Exercise materials ->
/---
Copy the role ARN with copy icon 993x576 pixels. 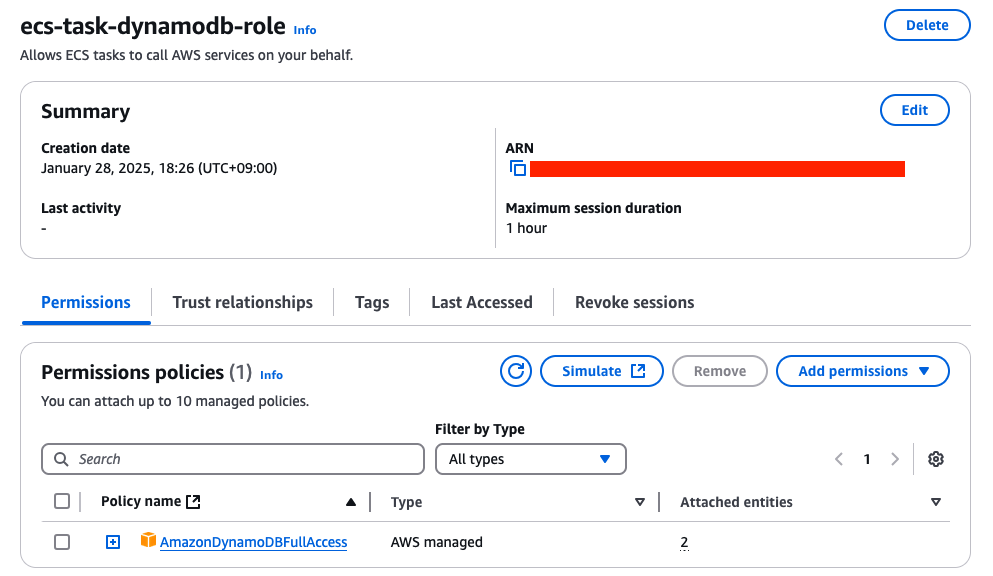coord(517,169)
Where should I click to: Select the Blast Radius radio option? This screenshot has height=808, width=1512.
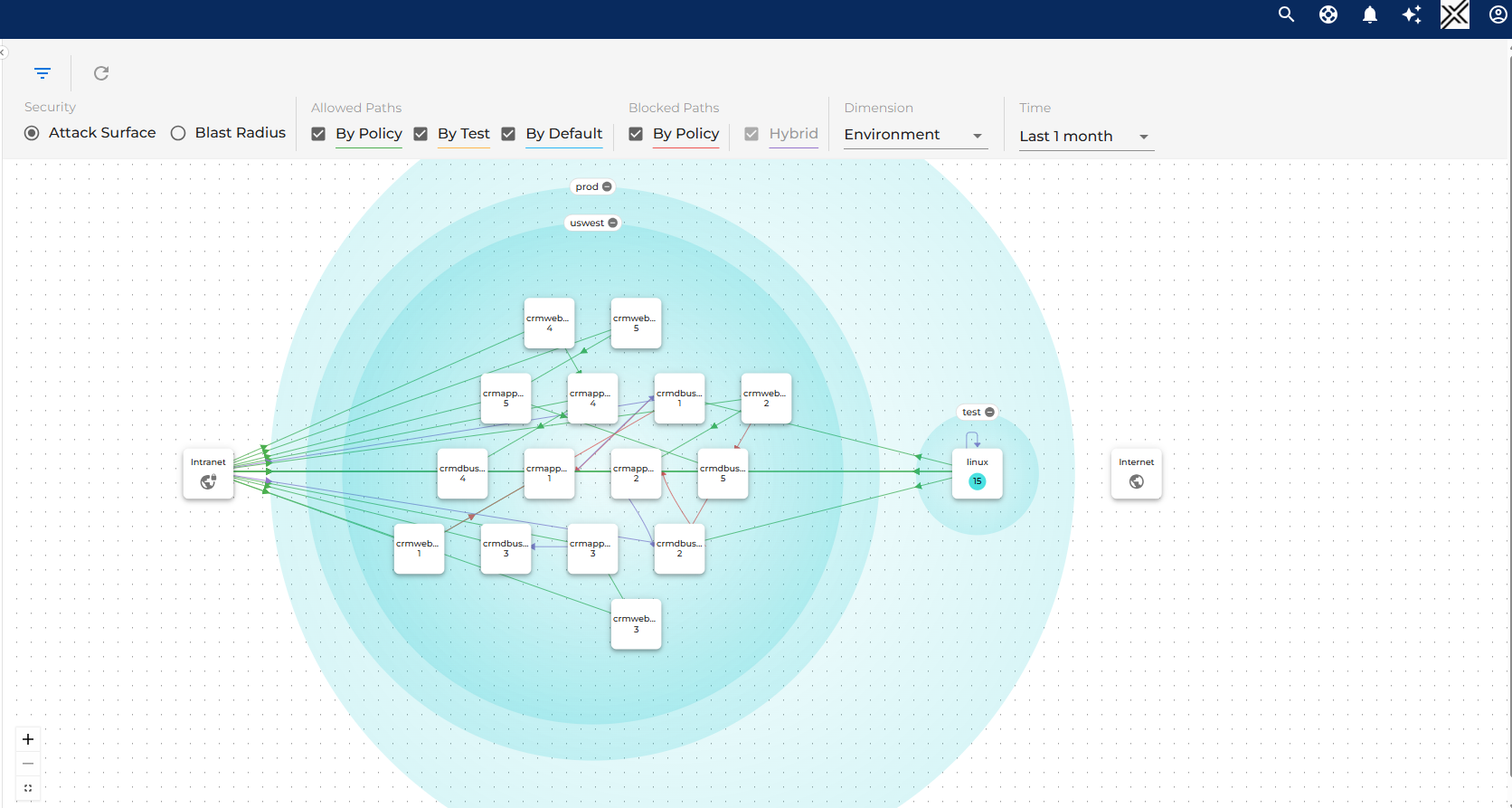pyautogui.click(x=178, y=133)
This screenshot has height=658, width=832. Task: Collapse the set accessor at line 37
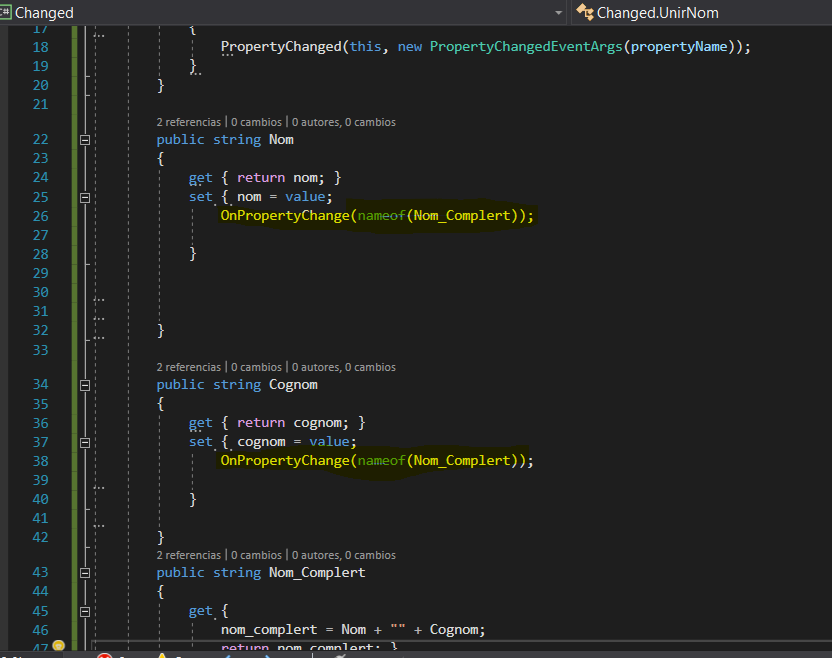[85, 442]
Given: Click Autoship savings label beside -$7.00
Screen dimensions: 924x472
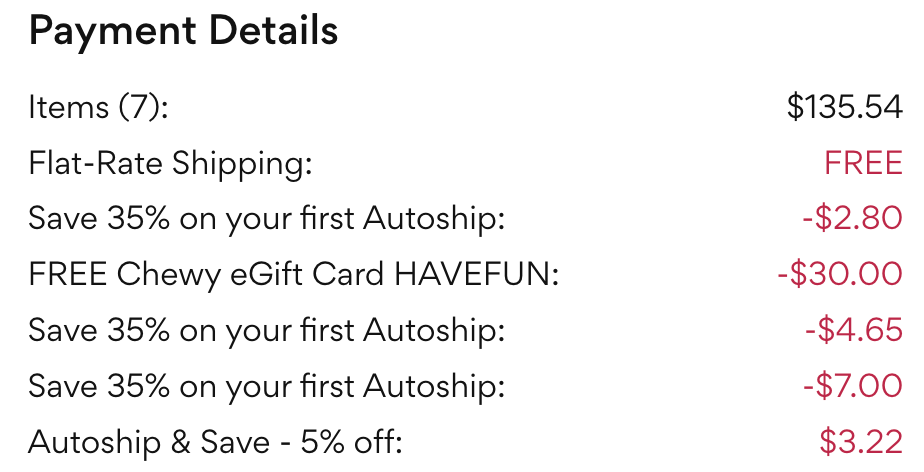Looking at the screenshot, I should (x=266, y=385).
\---
/---
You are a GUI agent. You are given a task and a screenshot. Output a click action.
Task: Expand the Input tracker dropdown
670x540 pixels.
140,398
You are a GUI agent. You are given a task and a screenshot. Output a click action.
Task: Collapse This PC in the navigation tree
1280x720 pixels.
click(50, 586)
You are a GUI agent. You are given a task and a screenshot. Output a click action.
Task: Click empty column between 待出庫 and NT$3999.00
\---
/---
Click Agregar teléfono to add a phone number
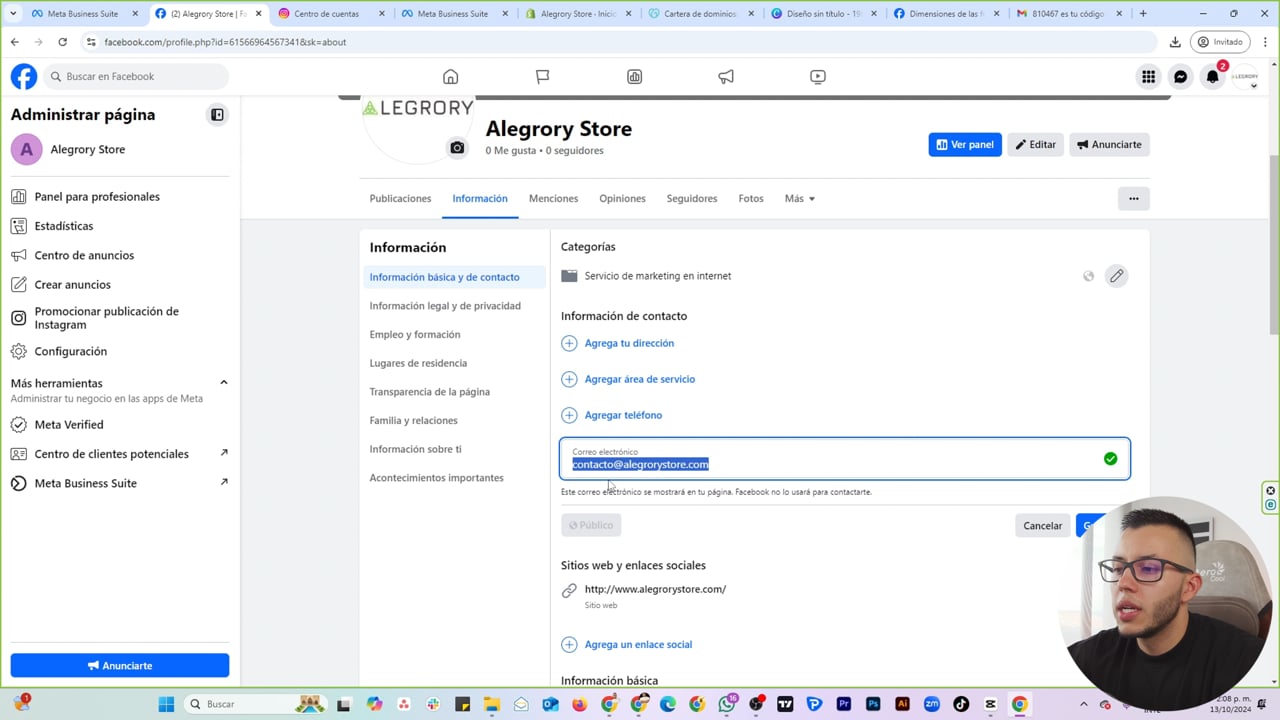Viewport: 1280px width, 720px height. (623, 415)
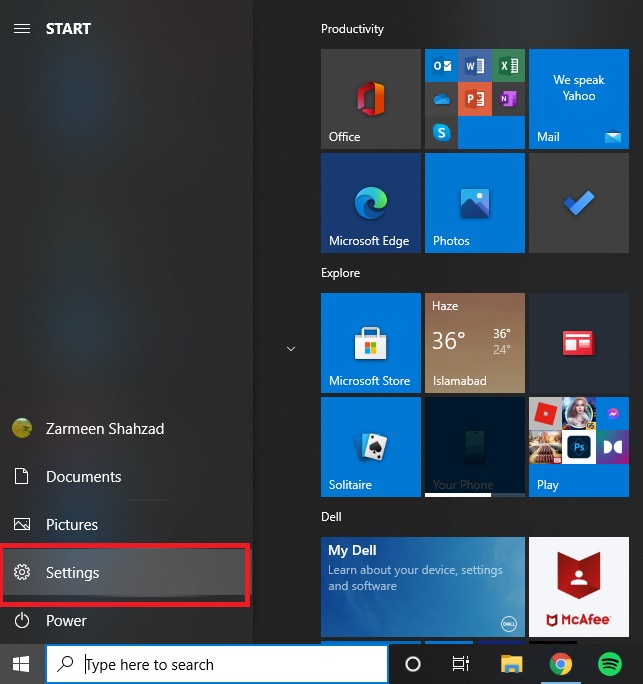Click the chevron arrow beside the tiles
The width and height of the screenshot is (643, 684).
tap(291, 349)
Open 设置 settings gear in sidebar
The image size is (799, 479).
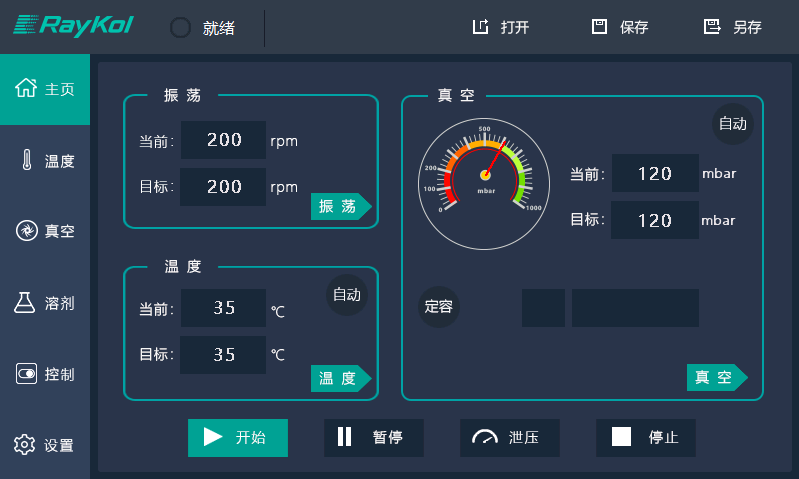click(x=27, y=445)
\---
The answer is those lines of the material above that run from the one containing "Where should I" up to and including the one containing "Given: Click Autoship", restated exactly and without images.

Answer to this task ->
Where should I click to: Select the Blast Radius radio option? This screenshot has height=808, width=1512.
pyautogui.click(x=178, y=133)
This screenshot has height=658, width=832. Task: Collapse the set accessor at line 37
[85, 442]
Given: Click Autoship savings label beside -$7.00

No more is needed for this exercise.